EXERCISE PROMPT:
For each line below that contains the word "Transparent", make a copy.

INFORMATION SHOWN:
>>>>
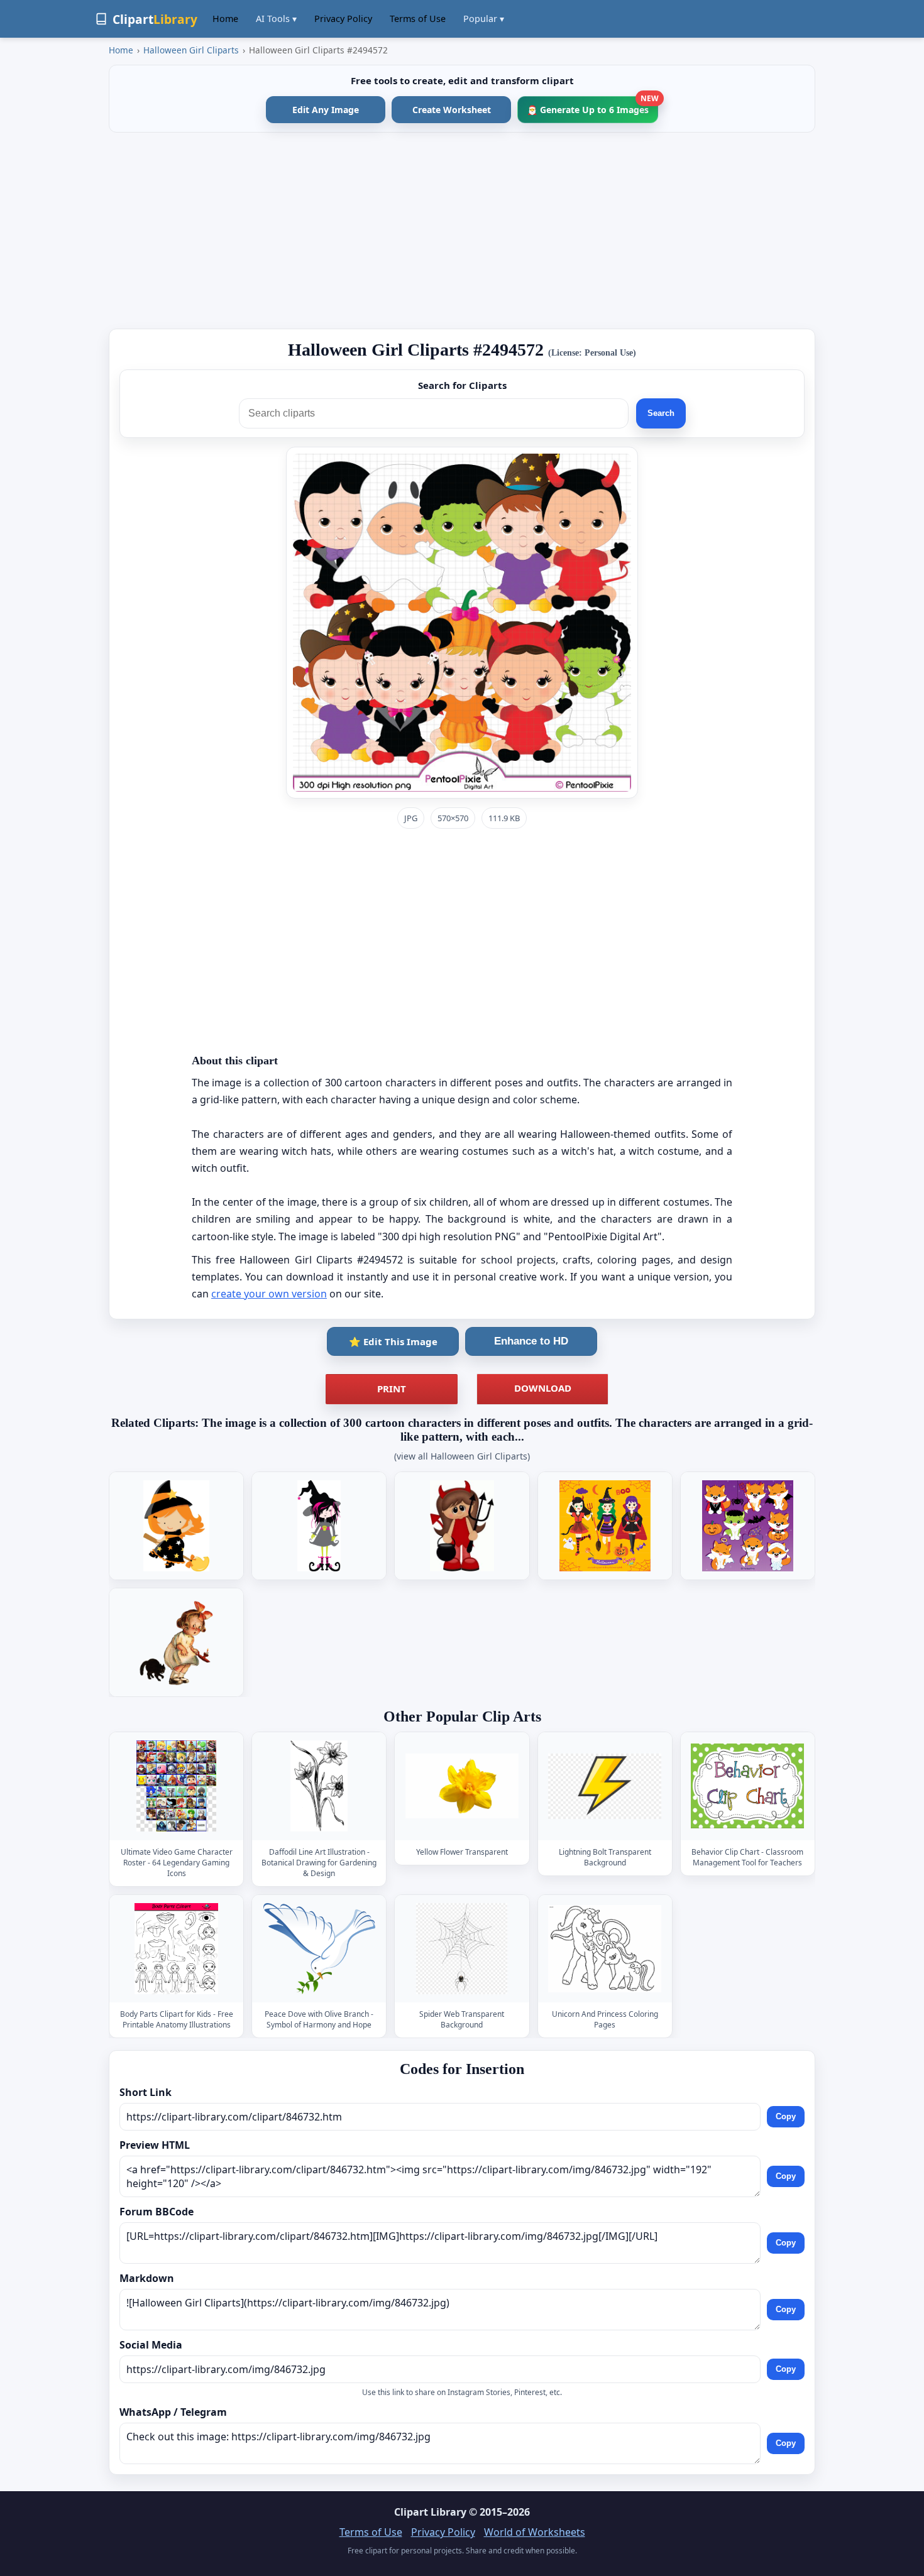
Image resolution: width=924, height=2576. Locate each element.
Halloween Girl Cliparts (191, 50)
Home (225, 19)
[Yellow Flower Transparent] (462, 1786)
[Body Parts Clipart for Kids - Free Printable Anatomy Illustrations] (176, 1949)
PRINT (391, 1388)
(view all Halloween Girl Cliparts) (462, 1456)
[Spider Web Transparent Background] (462, 1949)
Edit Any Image (325, 110)
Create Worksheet (451, 110)
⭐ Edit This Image (393, 1341)
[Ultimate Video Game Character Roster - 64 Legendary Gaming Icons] (176, 1786)
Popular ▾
<<<<
YOUR SOLUTION:
[Yellow Flower Transparent] (462, 1786)
[Spider Web Transparent Background] (462, 1949)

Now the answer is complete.